▸ **Data provided**:
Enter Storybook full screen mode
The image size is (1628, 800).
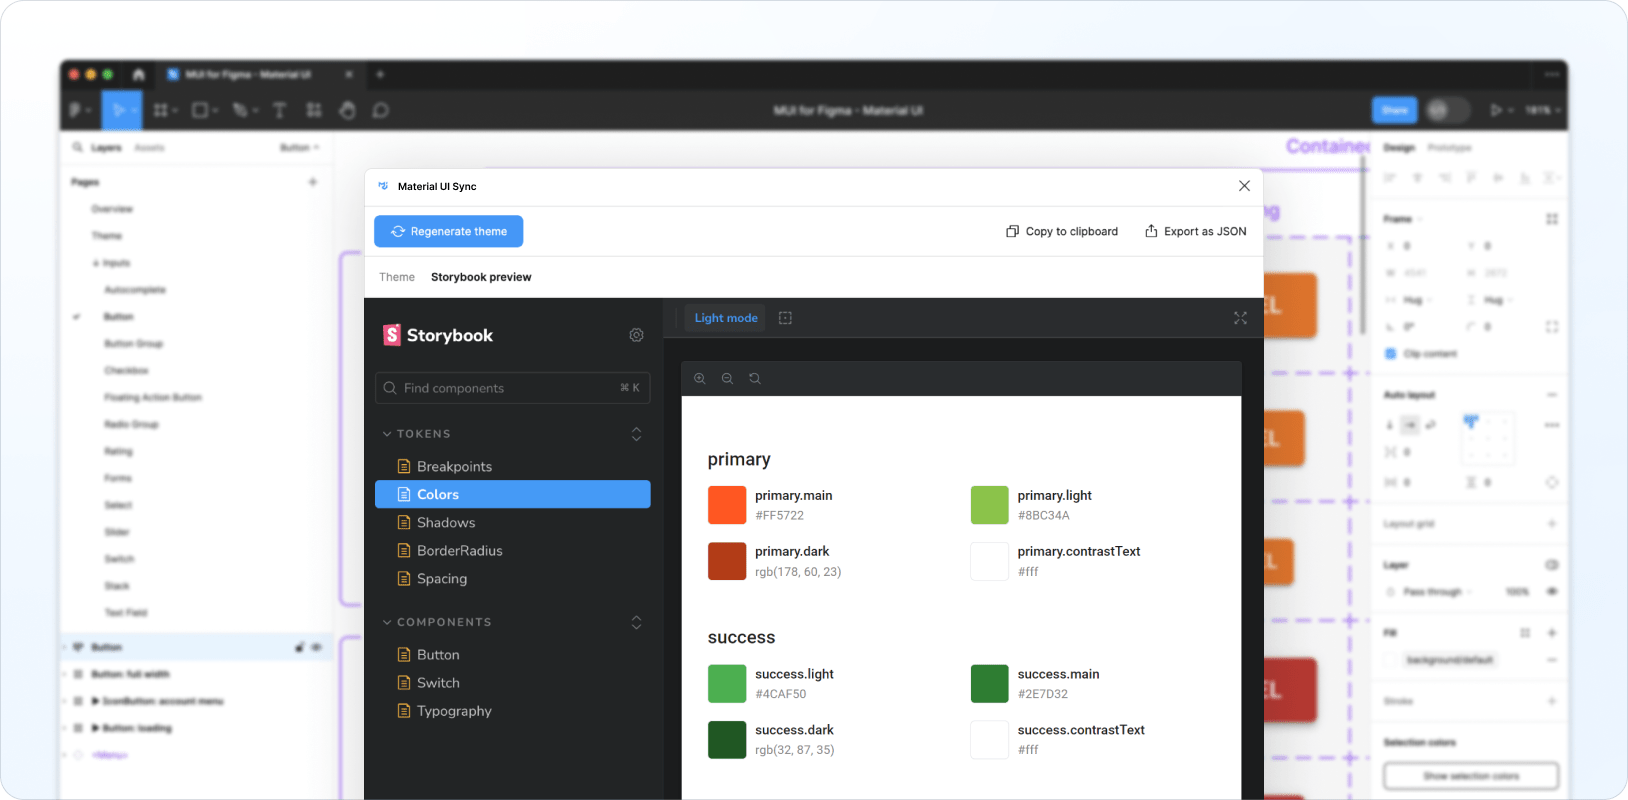click(x=1240, y=318)
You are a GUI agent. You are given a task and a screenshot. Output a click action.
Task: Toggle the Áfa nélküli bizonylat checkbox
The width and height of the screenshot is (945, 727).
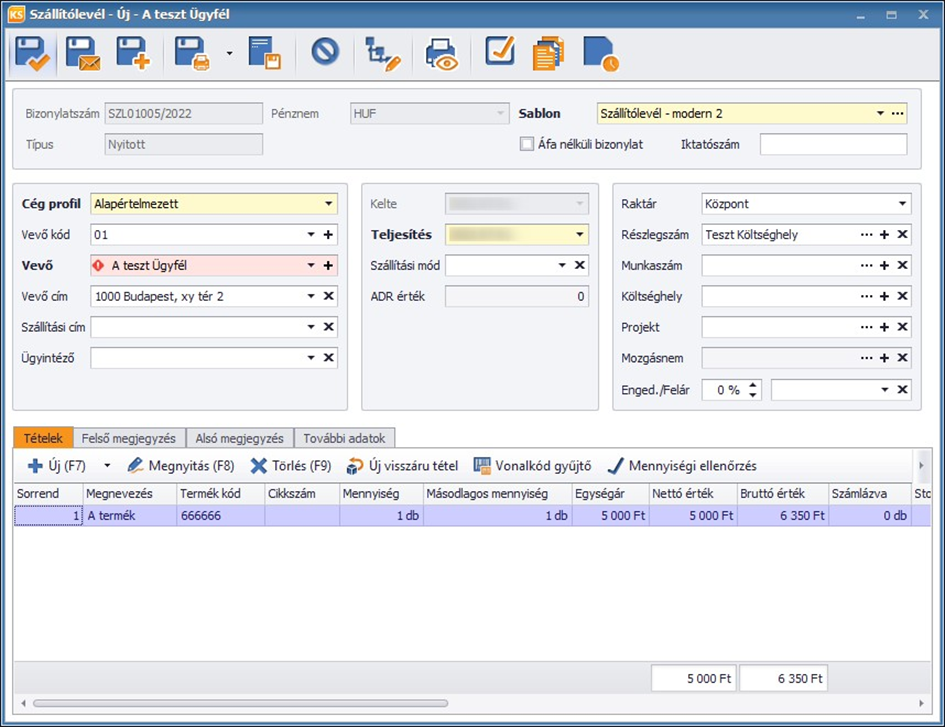pyautogui.click(x=527, y=144)
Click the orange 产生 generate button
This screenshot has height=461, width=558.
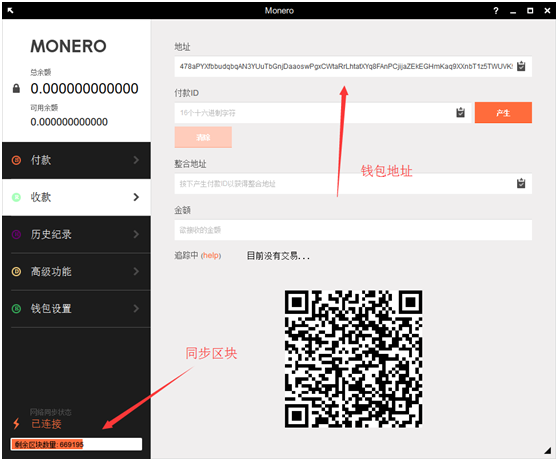pyautogui.click(x=503, y=113)
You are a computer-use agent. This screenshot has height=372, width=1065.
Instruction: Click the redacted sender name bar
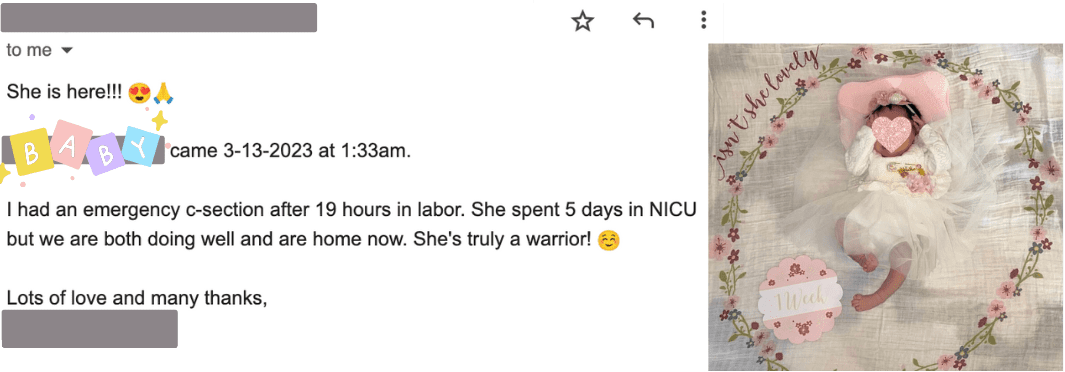[159, 18]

▸ **Written problem**: Recast the listing above as a two-column CSV with the columns "prompt" and "action" and one row per entry, covering all four. Put the entry's text and its answer each in a single quoted field with line breaks replaced by spaces, and leave out the pictures.

▸ **Expected answer**:
prompt,action
"Enter Storybook full screen mode The image size is (1628, 800).","click(x=1240, y=318)"
"You are a GUI agent. You are given a task and a screenshot. Output a click action. Task: Toggle the Áfa nélküli bizonylat checkbox The width and height of the screenshot is (945, 727).","pyautogui.click(x=527, y=144)"
"Click the orange 产生 generate button This screenshot has height=461, width=558.","pyautogui.click(x=503, y=113)"
"You are a computer-use agent. This screenshot has height=372, width=1065. Instruction: Click the redacted sender name bar","[159, 18]"